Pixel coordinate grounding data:
☆ ☆ ☆

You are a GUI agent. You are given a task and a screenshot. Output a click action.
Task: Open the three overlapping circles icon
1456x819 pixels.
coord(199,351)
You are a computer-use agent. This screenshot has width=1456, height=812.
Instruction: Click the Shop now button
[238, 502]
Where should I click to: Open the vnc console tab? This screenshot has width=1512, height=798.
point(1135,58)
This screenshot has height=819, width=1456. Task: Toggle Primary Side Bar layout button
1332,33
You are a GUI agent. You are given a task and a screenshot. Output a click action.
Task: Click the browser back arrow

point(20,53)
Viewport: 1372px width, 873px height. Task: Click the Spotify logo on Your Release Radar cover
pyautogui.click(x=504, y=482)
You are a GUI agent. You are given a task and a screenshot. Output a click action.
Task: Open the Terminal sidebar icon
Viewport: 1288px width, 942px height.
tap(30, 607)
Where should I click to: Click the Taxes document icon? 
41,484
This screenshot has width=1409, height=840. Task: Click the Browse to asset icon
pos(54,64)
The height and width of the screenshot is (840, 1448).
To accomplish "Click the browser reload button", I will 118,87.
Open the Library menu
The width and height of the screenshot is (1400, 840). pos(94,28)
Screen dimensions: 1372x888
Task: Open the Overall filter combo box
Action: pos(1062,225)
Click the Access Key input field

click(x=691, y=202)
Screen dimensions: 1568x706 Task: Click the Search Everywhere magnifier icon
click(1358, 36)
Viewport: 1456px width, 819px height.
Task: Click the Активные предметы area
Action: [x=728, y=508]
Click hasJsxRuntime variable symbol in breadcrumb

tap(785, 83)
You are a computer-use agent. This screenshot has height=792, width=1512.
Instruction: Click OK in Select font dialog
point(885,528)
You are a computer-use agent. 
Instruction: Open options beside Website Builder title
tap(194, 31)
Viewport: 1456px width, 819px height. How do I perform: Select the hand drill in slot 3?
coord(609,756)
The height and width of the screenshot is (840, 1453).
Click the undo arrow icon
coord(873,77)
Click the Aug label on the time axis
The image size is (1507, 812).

☆ ☆ ☆

Exactly reproduce the entries in their entirety.

OUTPUT BELOW:
You are a GUI agent. You are given a task and a screenshot. Output a click action.
Task: Open the three overlapping circles icon
1456x819 pixels.
coord(199,351)
You are a computer-use agent. This screenshot has width=1456, height=812.
Instruction: Click the Shop now button
[238, 502]
Where should I click to: Open the vnc console tab? This screenshot has width=1512, height=798.
point(1135,58)
This screenshot has height=819, width=1456. Task: Toggle Primary Side Bar layout button
1332,33
You are a GUI agent. You are given a task and a screenshot. Output a click action.
Task: Click the browser back arrow

point(20,53)
Viewport: 1372px width, 873px height. Task: Click the Spotify logo on Your Release Radar cover
pyautogui.click(x=504, y=482)
You are a GUI agent. You are given a task and a screenshot. Output a click action.
Task: Open the Terminal sidebar icon
Viewport: 1288px width, 942px height.
tap(30, 607)
Where should I click to: Click the Taxes document icon? 
41,484
This screenshot has width=1409, height=840. Task: Click the Browse to asset icon
pos(54,64)
The height and width of the screenshot is (840, 1448).
To accomplish "Click the browser reload button", I will 118,87.
Open the Library menu
The width and height of the screenshot is (1400, 840). pos(94,28)
Screen dimensions: 1372x888
Task: Open the Overall filter combo box
Action: pos(1062,225)
Click the Access Key input field

click(x=691, y=202)
Screen dimensions: 1568x706 Task: Click the Search Everywhere magnifier icon
click(1358, 36)
Viewport: 1456px width, 819px height.
Task: Click the Активные предметы area
Action: [x=728, y=508]
Click hasJsxRuntime variable symbol in breadcrumb

tap(785, 83)
You are a computer-use agent. This screenshot has height=792, width=1512.
Instruction: Click OK in Select font dialog
point(885,528)
You are a computer-use agent. 
Instruction: Open options beside Website Builder title
tap(194, 31)
Viewport: 1456px width, 819px height. How do I perform: Select the hand drill in slot 3?
coord(609,756)
The height and width of the screenshot is (840, 1453).
Click the undo arrow icon
coord(873,77)
Click the Aug label on the time axis
The image size is (1507, 812).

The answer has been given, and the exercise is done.